### EXERCISE DETAILS
Where does the string "after" appear in the records? Copy every line that contains it.

---------- GIVEN RECORDS

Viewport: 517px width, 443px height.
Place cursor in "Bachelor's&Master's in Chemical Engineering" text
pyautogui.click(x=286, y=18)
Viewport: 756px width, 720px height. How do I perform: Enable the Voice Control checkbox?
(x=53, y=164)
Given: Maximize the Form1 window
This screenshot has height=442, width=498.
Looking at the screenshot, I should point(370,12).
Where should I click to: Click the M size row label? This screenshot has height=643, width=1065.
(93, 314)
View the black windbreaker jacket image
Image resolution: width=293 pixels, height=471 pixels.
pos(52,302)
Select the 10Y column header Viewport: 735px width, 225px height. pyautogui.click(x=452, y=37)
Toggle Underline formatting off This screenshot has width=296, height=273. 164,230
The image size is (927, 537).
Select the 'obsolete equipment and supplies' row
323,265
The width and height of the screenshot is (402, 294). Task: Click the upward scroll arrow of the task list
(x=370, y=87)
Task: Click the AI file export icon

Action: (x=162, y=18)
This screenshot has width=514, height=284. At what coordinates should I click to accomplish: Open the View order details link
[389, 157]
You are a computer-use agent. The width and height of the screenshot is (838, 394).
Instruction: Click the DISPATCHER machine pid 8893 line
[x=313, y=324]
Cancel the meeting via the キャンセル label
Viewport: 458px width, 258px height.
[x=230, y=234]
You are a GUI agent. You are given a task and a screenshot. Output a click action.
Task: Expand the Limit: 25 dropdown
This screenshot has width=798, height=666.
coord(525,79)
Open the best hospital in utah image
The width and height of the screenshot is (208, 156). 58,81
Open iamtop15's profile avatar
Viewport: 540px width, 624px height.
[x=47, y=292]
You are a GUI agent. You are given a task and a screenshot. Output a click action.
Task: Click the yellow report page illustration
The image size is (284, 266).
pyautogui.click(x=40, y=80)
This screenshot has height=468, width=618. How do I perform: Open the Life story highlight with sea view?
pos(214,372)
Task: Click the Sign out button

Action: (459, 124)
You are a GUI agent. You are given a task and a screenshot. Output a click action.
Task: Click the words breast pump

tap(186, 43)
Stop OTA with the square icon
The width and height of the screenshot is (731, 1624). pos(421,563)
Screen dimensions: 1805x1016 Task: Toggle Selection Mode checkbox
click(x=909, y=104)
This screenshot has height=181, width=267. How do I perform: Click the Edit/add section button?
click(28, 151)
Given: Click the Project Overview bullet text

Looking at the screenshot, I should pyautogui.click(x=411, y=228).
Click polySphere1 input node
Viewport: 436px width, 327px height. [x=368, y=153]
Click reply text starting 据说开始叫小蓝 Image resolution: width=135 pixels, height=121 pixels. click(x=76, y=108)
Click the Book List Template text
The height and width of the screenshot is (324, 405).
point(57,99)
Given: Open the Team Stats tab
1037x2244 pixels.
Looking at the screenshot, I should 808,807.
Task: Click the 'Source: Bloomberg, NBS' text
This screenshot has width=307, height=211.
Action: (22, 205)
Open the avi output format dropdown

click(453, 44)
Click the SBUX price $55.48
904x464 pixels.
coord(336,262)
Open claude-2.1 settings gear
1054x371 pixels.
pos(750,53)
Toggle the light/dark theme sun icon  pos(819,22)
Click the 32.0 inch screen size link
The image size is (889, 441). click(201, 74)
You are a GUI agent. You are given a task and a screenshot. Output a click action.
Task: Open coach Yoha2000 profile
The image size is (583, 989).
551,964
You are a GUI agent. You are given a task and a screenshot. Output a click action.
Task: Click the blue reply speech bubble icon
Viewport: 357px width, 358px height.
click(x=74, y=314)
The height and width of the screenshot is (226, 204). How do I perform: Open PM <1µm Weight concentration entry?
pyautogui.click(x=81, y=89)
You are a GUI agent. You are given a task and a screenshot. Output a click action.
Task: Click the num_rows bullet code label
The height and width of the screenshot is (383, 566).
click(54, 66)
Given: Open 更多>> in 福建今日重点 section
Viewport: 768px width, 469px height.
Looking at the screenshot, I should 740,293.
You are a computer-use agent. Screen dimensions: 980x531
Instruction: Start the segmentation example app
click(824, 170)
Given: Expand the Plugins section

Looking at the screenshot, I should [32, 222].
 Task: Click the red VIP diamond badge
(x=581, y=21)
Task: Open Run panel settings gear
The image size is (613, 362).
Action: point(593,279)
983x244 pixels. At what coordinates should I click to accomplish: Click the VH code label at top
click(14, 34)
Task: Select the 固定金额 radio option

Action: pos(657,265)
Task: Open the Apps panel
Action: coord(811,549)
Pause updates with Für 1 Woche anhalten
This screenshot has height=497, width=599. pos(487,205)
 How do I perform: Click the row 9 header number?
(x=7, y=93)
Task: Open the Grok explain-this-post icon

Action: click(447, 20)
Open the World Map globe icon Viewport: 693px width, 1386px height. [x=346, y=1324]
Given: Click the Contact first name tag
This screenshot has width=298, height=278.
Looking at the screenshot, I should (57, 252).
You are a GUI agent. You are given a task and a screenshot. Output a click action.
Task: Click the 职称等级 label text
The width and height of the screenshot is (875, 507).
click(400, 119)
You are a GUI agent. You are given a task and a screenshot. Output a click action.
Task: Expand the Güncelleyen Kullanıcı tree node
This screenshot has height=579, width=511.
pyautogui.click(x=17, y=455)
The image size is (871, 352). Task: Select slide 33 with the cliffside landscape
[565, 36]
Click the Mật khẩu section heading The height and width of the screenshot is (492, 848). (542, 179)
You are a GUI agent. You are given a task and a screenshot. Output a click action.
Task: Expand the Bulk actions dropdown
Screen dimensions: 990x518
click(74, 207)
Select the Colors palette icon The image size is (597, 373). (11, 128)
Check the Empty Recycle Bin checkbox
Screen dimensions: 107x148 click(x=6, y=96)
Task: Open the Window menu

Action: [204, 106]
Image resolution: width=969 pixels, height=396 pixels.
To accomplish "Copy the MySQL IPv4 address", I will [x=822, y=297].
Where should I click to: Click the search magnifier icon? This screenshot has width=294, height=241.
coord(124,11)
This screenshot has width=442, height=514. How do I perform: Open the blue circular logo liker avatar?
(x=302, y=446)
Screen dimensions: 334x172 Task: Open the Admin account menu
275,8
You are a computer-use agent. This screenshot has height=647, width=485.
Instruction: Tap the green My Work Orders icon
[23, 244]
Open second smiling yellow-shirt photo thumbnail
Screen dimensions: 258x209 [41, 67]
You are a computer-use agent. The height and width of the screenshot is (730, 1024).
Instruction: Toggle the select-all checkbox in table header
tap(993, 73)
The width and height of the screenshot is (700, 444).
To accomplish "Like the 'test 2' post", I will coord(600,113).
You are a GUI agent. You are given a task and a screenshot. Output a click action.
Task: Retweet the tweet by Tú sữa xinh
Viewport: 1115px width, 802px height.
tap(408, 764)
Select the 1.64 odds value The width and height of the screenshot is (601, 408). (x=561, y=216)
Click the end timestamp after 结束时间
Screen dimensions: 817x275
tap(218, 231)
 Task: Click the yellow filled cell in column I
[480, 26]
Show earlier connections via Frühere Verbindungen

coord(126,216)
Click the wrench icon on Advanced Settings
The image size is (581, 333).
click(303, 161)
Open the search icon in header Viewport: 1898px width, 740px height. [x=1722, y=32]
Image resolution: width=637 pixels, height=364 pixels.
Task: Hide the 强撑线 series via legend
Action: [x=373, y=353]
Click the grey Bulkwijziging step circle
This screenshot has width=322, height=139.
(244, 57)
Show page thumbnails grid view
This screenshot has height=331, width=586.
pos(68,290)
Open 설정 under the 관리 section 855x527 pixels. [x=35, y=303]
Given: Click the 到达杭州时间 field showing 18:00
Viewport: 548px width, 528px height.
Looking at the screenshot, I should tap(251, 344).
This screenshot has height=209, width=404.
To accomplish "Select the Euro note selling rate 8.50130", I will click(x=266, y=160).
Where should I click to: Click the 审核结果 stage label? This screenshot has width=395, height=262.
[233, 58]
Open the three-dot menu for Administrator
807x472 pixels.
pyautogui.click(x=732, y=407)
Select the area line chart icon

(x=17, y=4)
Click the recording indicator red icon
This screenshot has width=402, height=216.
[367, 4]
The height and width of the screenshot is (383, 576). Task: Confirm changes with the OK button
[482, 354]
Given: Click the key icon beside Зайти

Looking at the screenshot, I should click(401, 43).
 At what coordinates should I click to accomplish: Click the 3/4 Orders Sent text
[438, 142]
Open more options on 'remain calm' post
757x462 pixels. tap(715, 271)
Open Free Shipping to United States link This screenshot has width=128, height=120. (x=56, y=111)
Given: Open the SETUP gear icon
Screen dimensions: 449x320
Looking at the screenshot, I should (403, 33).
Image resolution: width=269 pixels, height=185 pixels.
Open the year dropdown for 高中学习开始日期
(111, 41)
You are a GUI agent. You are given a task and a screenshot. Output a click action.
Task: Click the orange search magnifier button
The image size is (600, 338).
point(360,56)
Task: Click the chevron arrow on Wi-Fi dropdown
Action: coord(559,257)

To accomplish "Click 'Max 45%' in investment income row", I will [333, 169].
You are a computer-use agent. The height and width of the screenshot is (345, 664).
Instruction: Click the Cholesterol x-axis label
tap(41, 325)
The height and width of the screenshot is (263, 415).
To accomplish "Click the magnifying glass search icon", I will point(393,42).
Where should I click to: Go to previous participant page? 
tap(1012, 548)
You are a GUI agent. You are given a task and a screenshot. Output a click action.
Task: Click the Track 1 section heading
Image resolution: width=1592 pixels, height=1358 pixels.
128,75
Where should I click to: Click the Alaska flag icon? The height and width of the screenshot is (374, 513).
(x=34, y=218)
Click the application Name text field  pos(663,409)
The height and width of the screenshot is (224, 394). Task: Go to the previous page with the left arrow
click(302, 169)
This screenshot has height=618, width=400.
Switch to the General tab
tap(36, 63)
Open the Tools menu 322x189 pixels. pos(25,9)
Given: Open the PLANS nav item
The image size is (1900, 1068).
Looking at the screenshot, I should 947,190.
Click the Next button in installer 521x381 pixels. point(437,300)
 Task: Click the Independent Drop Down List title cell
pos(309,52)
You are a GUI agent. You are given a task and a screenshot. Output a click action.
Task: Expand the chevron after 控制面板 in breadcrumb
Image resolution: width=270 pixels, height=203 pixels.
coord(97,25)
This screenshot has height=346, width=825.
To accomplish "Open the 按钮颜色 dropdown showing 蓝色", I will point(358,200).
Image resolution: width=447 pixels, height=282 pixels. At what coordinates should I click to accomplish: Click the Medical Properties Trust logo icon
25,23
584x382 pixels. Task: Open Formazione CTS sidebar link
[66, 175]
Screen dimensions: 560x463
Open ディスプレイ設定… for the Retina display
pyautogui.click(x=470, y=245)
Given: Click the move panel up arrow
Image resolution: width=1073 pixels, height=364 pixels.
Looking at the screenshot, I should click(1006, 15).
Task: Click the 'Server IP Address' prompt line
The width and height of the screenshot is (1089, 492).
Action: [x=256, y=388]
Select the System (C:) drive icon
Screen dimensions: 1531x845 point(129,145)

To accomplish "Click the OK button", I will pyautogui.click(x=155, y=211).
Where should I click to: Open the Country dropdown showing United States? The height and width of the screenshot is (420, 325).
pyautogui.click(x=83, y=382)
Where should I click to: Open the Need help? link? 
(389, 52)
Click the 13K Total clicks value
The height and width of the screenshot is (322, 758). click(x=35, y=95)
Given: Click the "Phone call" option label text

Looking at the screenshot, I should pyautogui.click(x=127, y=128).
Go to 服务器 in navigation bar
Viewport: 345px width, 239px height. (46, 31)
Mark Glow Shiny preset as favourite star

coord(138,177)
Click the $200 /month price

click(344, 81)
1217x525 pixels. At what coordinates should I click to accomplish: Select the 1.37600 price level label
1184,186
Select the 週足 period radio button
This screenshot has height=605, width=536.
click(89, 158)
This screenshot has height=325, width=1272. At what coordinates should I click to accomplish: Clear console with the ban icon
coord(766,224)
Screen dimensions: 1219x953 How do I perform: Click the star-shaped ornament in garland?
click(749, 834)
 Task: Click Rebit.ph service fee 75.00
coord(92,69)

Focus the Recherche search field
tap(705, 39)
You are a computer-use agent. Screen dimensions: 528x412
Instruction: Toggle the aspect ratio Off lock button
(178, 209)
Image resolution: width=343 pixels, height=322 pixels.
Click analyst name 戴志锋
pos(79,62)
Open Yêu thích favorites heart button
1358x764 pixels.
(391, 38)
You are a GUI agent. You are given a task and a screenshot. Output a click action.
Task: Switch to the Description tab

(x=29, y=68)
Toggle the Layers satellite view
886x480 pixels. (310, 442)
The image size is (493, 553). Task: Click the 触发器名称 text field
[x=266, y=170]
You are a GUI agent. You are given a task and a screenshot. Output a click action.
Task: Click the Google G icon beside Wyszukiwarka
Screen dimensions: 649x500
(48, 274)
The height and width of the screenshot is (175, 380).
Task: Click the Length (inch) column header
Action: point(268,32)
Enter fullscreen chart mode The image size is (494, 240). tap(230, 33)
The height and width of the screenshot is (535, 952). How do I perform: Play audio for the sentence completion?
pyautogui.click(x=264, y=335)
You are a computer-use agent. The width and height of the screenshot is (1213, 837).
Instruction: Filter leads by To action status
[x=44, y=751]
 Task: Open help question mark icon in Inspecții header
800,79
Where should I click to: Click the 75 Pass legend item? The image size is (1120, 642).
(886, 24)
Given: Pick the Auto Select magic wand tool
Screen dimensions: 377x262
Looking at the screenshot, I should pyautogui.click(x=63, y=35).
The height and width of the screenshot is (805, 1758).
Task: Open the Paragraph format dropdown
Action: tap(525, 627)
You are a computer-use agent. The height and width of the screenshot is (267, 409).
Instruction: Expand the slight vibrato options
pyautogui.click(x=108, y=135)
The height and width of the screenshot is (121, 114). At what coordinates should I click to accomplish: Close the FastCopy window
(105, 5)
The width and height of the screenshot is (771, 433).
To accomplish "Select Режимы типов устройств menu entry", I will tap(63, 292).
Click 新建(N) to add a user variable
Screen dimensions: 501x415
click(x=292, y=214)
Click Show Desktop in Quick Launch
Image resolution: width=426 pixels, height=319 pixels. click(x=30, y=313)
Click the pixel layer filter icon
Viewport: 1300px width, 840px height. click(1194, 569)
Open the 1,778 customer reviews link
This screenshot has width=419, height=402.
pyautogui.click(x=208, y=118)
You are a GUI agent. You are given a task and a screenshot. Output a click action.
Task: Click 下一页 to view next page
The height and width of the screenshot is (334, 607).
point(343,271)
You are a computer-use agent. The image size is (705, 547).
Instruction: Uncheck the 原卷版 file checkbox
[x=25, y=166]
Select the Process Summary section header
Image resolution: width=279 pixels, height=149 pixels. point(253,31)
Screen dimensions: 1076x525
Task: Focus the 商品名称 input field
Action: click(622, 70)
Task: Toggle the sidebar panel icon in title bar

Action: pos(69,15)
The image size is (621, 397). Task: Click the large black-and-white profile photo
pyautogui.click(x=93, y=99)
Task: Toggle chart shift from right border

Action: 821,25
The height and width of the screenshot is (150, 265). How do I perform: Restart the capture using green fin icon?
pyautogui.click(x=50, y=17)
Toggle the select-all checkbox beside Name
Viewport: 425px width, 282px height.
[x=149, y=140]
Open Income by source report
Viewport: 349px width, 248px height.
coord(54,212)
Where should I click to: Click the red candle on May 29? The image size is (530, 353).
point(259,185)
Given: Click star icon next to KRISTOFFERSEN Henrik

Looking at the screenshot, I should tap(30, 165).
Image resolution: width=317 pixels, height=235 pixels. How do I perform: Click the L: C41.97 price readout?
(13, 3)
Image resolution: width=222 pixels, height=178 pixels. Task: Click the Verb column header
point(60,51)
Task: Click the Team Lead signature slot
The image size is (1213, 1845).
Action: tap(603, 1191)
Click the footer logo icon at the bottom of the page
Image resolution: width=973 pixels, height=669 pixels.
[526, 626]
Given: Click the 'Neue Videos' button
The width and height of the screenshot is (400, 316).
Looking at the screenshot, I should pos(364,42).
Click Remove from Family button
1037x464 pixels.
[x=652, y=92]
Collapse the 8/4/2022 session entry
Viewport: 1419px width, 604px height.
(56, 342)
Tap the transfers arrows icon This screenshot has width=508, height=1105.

--------------------

### RESPONSE AREA
Click the end timestamp after 结束时间
Task: Expand the chevron after 控制面板 in breadcrumb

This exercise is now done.